══ Data ══

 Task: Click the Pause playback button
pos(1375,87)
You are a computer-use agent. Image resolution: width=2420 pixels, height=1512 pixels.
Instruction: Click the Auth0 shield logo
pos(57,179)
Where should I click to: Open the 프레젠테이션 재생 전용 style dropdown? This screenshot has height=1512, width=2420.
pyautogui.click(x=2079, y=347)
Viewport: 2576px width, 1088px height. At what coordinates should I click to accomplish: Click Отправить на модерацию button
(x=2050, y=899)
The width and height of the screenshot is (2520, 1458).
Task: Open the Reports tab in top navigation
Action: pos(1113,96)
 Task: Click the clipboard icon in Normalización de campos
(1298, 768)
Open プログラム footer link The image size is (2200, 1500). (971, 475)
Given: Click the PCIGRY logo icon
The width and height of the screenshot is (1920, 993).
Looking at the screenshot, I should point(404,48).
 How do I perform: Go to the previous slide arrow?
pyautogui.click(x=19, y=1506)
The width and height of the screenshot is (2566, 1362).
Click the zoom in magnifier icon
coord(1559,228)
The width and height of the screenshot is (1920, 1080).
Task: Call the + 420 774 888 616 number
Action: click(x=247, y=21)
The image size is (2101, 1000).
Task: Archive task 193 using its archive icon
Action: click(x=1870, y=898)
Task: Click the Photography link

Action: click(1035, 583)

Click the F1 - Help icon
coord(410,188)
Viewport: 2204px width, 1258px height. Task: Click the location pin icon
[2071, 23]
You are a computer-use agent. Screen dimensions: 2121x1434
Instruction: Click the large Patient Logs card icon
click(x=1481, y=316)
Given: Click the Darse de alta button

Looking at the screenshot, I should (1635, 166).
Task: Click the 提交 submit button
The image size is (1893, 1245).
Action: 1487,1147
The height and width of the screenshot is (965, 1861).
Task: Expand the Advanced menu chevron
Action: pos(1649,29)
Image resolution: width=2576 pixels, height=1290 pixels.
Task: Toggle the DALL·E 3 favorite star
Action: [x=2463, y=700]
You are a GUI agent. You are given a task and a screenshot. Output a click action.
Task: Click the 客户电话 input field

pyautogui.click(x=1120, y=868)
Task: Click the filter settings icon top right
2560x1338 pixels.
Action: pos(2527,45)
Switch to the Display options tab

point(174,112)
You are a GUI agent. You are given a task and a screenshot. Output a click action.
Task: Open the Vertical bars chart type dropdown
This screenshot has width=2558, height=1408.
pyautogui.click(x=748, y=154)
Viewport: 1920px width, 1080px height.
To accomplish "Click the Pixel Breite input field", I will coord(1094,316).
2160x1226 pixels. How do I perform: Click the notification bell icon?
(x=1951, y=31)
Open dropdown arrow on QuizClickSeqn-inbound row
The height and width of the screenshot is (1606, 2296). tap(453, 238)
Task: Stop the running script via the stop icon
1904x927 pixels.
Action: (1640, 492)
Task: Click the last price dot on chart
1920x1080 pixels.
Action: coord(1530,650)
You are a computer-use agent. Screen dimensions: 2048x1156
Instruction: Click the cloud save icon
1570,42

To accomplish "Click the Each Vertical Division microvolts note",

═══

=== Work item ===
Where the word "Vertical" shows up in a line of the entries above, count that line; the answer is the total alone.

=== Solution for this task ===
2